La récente crise militaire qui a perturbé le trafic dans le détroit d’Ormuz continue de redessiner la carte énergétique du Moyen-Orient. Le Royaume wahhabite examine désormais un projet d’extension de son oléoduc Est-Ouest reliant les champs pétrolifères de l’Est au terminal de Yanbu, sur la mer Rouge, afin d’accroître sa capacité d’exportation en dehors du principal corridor maritime mondial.
Selon plusieurs sources proches du dossier, les discussions portent sur une augmentation pouvant atteindre près de deux millions de barils par jour. Ce qui porterait davantage de volumes vers la façade occidentale du royaume sans passer par Ormuz. A noter que l’infrastructure, construite dans les années 1980, dispose déjà d’une capacité d’environ sept millions de barils quotidiens.
Au-delà de la seule Arabie saoudite, plusieurs monarchies du Golfe suivent avec attention cette évolution. Le Koweït, le Qatar et Bahreïn restent fortement dépendants du détroit d’Ormuz. Tandis que les Émirats arabes unis disposent déjà d’un oléoduc reliant Abou Dhabi au port de Foujaïrah, sur le golfe d’Oman.
Une nouvelle architecture énergétique
Les tensions régionales ont démontré la vulnérabilité des chaînes d’approvisionnement mondiales. Même si la circulation des pétroliers a progressivement repris, les producteurs cherchent désormais à limiter les risques géopolitiques en multipliant les voies d’exportation.
Cette stratégie s’inscrit également dans un contexte de concurrence accrue entre producteurs du Golfe. Les Émirats poursuivent eux aussi l’expansion de leurs capacités logistiques alors que plusieurs pays cherchent à récupérer les parts de marché perdues durant les perturbations régionales.

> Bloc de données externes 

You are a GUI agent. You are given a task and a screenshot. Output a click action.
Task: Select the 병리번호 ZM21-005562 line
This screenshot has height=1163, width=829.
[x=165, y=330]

Pour les marchés internationaux, ces investissements pourraient renforcer la résilience des exportations du Golfe tout en modifiant durablement les équilibres logistiques mondiaux. Ils témoignent également de la volonté des grands producteurs de mieux sécuriser leurs revenus dans un environnement où les risques géopolitiques deviennent une variable structurelle du marché pétrolier.